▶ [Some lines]
══════════════════════════════

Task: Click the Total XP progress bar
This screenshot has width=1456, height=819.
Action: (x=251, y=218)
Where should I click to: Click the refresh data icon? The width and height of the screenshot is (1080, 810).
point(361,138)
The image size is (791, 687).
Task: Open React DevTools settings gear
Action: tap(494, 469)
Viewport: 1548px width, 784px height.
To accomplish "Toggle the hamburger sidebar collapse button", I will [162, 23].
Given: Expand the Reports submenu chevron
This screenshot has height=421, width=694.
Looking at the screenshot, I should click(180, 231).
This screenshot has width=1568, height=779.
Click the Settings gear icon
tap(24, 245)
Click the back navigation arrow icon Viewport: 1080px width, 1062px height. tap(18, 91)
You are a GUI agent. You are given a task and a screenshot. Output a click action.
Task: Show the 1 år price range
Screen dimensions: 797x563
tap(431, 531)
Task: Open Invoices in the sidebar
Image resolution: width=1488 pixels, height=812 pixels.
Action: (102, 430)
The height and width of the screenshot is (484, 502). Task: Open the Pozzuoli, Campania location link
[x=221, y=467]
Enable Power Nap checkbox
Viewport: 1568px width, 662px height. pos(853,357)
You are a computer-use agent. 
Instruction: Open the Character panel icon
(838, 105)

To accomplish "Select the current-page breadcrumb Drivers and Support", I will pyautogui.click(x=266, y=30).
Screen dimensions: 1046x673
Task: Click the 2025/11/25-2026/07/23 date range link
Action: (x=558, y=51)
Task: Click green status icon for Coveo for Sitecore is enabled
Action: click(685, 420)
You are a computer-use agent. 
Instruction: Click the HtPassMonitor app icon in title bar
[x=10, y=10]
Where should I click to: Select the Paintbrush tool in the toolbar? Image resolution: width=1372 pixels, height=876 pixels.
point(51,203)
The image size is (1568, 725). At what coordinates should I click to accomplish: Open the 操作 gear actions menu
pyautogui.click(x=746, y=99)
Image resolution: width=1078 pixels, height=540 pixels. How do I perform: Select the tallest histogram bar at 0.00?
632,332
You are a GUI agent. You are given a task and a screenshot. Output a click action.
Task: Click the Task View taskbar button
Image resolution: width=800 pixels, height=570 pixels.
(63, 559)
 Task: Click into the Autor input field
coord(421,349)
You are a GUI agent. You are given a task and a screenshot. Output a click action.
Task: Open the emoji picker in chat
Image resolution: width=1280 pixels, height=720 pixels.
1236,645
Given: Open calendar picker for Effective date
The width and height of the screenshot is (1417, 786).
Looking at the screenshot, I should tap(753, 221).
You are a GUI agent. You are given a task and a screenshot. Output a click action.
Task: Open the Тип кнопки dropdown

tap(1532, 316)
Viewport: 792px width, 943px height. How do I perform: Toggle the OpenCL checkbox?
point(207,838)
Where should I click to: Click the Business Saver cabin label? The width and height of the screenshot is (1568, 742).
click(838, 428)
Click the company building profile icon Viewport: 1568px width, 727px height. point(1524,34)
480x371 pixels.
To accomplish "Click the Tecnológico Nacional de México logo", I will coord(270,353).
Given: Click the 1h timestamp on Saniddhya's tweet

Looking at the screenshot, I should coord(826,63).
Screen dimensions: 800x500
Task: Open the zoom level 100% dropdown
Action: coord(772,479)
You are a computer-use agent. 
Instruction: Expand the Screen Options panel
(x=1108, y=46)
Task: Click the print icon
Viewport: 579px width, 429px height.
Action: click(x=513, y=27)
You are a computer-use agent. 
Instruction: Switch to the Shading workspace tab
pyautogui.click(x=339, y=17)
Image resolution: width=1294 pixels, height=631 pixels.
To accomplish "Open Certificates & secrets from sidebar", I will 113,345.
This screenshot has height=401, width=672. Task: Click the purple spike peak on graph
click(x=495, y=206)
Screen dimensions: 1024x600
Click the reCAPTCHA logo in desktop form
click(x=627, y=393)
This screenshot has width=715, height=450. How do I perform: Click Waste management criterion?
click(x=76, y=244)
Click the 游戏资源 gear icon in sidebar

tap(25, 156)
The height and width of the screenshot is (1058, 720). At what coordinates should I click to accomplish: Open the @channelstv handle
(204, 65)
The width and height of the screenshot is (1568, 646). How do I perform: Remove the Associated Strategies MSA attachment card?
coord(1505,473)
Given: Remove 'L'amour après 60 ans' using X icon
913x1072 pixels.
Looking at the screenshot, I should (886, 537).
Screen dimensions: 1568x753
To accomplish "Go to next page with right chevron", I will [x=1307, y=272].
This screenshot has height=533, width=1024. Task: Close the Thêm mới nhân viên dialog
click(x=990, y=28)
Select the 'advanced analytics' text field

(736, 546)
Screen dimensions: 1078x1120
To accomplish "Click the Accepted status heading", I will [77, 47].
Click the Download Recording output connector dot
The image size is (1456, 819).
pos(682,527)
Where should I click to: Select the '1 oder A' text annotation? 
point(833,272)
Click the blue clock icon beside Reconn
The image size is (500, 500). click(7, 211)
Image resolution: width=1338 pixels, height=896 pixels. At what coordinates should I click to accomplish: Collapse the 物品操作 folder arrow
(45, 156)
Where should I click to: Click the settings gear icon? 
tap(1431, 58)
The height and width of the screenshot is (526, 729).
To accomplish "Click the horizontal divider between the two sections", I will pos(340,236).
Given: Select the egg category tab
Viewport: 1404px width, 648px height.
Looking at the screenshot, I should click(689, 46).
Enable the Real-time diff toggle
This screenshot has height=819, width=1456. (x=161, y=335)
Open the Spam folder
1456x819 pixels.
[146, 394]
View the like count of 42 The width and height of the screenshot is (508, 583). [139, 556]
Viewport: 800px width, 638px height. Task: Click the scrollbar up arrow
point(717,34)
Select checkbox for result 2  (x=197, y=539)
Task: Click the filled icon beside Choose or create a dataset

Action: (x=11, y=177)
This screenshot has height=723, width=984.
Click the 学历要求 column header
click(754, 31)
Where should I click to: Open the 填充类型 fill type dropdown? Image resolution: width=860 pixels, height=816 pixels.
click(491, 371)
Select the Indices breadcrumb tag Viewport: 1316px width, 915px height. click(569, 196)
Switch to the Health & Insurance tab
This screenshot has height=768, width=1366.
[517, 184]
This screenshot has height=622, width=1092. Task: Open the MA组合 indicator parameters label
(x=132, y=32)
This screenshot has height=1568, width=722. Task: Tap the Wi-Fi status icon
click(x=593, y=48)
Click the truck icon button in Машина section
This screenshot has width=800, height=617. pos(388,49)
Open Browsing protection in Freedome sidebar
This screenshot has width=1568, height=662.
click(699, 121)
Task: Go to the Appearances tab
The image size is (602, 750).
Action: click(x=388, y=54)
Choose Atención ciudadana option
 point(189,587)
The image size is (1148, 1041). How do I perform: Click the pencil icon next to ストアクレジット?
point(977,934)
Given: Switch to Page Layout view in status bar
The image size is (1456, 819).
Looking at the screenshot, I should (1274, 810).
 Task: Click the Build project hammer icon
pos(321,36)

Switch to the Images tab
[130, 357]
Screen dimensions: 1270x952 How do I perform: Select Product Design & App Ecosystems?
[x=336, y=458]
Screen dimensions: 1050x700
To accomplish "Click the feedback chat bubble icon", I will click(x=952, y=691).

══════════════════════════════

▶ [Exercise aim] Write out each line above as its own string in a JSON list, leaving out blank lines.

▶ [Correct answer]
[
  "Task: Click the Total XP progress bar",
  "This screenshot has width=1456, height=819.",
  "Action: (x=251, y=218)",
  "Where should I click to: Click the refresh data icon? The width and height of the screenshot is (1080, 810).",
  "point(361,138)",
  "The image size is (791, 687).",
  "Task: Open React DevTools settings gear",
  "Action: tap(494, 469)",
  "Viewport: 1548px width, 784px height.",
  "To accomplish \"Toggle the hamburger sidebar collapse button\", I will [162, 23].",
  "Given: Expand the Reports submenu chevron",
  "This screenshot has height=421, width=694.",
  "Looking at the screenshot, I should click(180, 231).",
  "This screenshot has width=1568, height=779.",
  "Click the Settings gear icon",
  "tap(24, 245)",
  "Click the back navigation arrow icon Viewport: 1080px width, 1062px height. tap(18, 91)",
  "You are a GUI agent. You are given a task and a screenshot. Output a click action.",
  "Task: Show the 1 år price range",
  "Screen dimensions: 797x563",
  "tap(431, 531)",
  "Task: Open Invoices in the sidebar",
  "Image resolution: width=1488 pixels, height=812 pixels.",
  "Action: (102, 430)",
  "The height and width of the screenshot is (484, 502). Task: Open the Pozzuoli, Campania location link",
  "[x=221, y=467]",
  "Enable Power Nap checkbox",
  "Viewport: 1568px width, 662px height. pos(853,357)",
  "You are a computer-use agent. ",
  "Instruction: Open the Character panel icon",
  "(838, 105)",
  "To accomplish \"Select the current-page breadcrumb Drivers and Support\", I will pyautogui.click(x=266, y=30).",
  "Screen dimensions: 1046x673",
  "Task: Click the 2025/11/25-2026/07/23 date range link",
  "Action: (x=558, y=51)",
  "Task: Click green status icon for Coveo for Sitecore is enabled",
  "Action: click(685, 420)",
  "You are a computer-use agent. ",
  "Instruction: Click the HtPassMonitor app icon in title bar",
  "[x=10, y=10]",
  "Where should I click to: Select the Paintbrush tool in the toolbar? Image resolution: width=1372 pixels, height=876 pixels.",
  "point(51,203)",
  "The image size is (1568, 725). At what coordinates should I click to accomplish: Open the 操作 gear actions menu",
  "pyautogui.click(x=746, y=99)",
  "Image resolution: width=1078 pixels, height=540 pixels. How do I perform: Select the tallest histogram bar at 0.00?",
  "632,332",
  "You are a GUI agent. You are given a task and a screenshot. Output a click action.",
  "Task: Click the Task View taskbar button",
  "Image resolution: width=800 pixels, height=570 pixels.",
  "(63, 559)",
  " Task: Click into the Autor input field",
  "coord(421,349)",
  "You are a GUI agent. You are given a task and a screenshot. Output a click action.",
  "Task: Open the emoji picker in chat",
  "Image resolution: width=1280 pixels, height=720 pixels.",
  "1236,645",
  "Given: Open calendar picker for Effective date",
  "The width and height of the screenshot is (1417, 786).",
  "Looking at the screenshot, I should tap(753, 221).",
  "You are a GUI agent. You are given a task and a screenshot. Output a click action.",
  "Task: Open the Тип кнопки dropdown",
  "tap(1532, 316)",
  "Viewport: 792px width, 943px height. How do I perform: Toggle the OpenCL checkbox?",
  "point(207,838)",
  "Where should I click to: Click the Business Saver cabin label? The width and height of the screenshot is (1568, 742).",
  "click(838, 428)",
  "Click the company building profile icon Viewport: 1568px width, 727px height. point(1524,34)",
  "480x371 pixels.",
  "To accomplish \"Click the Tecnológico Nacional de México logo\", I will coord(270,353).",
  "Given: Click the 1h timestamp on Saniddhya's tweet",
  "Looking at the screenshot, I should coord(826,63).",
  "Screen dimensions: 800x500",
  "Task: Open the zoom level 100% dropdown",
  "Action: coord(772,479)",
  "You are a computer-use agent. ",
  "Instruction: Expand the Screen Options panel",
  "(x=1108, y=46)",
  "Task: Click the print icon",
  "Viewport: 579px width, 429px height.",
  "Action: click(x=513, y=27)",
  "You are a computer-use agent. ",
  "Instruction: Switch to the Shading workspace tab",
  "pyautogui.click(x=339, y=17)",
  "Image resolution: width=1294 pixels, height=631 pixels.",
  "To accomplish \"Open Certificates & secrets from sidebar\", I will 113,345.",
  "This screenshot has height=401, width=672. Task: Click the purple spike peak on graph",
  "click(x=495, y=206)",
  "Screen dimensions: 1024x600",
  "Click the reCAPTCHA logo in desktop form",
  "click(x=627, y=393)",
  "This screenshot has width=715, height=450. How do I perform: Click Waste management criterion?",
  "click(x=76, y=244)",
  "Click the 游戏资源 gear icon in sidebar",
  "tap(25, 156)",
  "The height and width of the screenshot is (1058, 720). At what coordinates should I click to accomplish: Open the @channelstv handle",
  "(204, 65)",
  "The width and height of the screenshot is (1568, 646). How do I perform: Remove the Associated Strategies MSA attachment card?",
  "coord(1505,473)",
  "Given: Remove 'L'amour après 60 ans' using X icon",
  "913x1072 pixels.",
  "Looking at the screenshot, I should (886, 537).",
  "Screen dimensions: 1568x753",
  "To accomplish \"Go to next page with right chevron\", I will [x=1307, y=272].",
  "This screenshot has height=533, width=1024. Task: Close the Thêm mới nhân viên dialog",
  "click(x=990, y=28)",
  "Select the 'advanced analytics' text field",
  "(736, 546)",
  "Screen dimensions: 1078x1120",
  "To accomplish \"Click the Accepted status heading\", I will [77, 47].",
  "Click the Download Recording output connector dot",
  "The image size is (1456, 819).",
  "pos(682,527)",
  "Where should I click to: Select the '1 oder A' text annotation? ",
  "point(833,272)",
  "Click the blue clock icon beside Reconn",
  "The image size is (500, 500). click(7, 211)",
  "Image resolution: width=1338 pixels, height=896 pixels. At what coordinates should I click to accomplish: Collapse the 物品操作 folder arrow",
  "(45, 156)",
  "Where should I click to: Click the settings gear icon? ",
  "tap(1431, 58)",
  "The height and width of the screenshot is (526, 729).",
  "To accomplish \"Click the horizontal divider between the two sections\", I will pos(340,236).",
  "Given: Select the egg category tab",
  "Viewport: 1404px width, 648px height.",
  "Looking at the screenshot, I should click(689, 46).",
  "Enable the Real-time diff toggle",
  "This screenshot has height=819, width=1456. (x=161, y=335)",
  "Open the Spam folder",
  "1456x819 pixels.",
  "[146, 394]",
  "View the like count of 42 The width and height of the screenshot is (508, 583). [139, 556]",
  "Viewport: 800px width, 638px height. Task: Click the scrollbar up arrow",
  "point(717,34)",
  "Select checkbox for result 2  (x=197, y=539)",
  "Task: Click the filled icon beside Choose or create a dataset",
  "Action: (x=11, y=177)",
  "This screenshot has height=723, width=984.",
  "Click the 学历要求 column header",
  "click(754, 31)",
  "Where should I click to: Open the 填充类型 fill type dropdown? Image resolution: width=860 pixels, height=816 pixels.",
  "click(491, 371)",
  "Select the Indices breadcrumb tag Viewport: 1316px width, 915px height. click(569, 196)",
  "Switch to the Health & Insurance tab",
  "This screenshot has height=768, width=1366.",
  "[517, 184]",
  "This screenshot has height=622, width=1092. Task: Open the MA组合 indicator parameters label",
  "(x=132, y=32)",
  "This screenshot has height=1568, width=722. Task: Tap the Wi-Fi status icon",
  "click(x=593, y=48)",
  "Click the truck icon button in Машина section",
  "This screenshot has width=800, height=617. pos(388,49)",
  "Open Browsing protection in Freedome sidebar",
  "This screenshot has width=1568, height=662.",
  "click(699, 121)",
  "Task: Go to the Appearances tab",
  "The image size is (602, 750).",
  "Action: click(x=388, y=54)",
  "Choose Atención ciudadana option",
  " point(189,587)",
  "The image size is (1148, 1041). How do I perform: Click the pencil icon next to ストアクレジット?",
  "point(977,934)",
  "Given: Switch to Page Layout view in status bar",
  "The image size is (1456, 819).",
  "Looking at the screenshot, I should (1274, 810).",
  " Task: Click the Build project hammer icon",
  "pos(321,36)",
  "Switch to the Images tab",
  "[130, 357]",
  "Screen dimensions: 1270x952 How do I perform: Select Product Design & App Ecosystems?",
  "[x=336, y=458]",
  "Screen dimensions: 1050x700",
  "To accomplish \"Click the feedback chat bubble icon\", I will click(x=952, y=691)."
]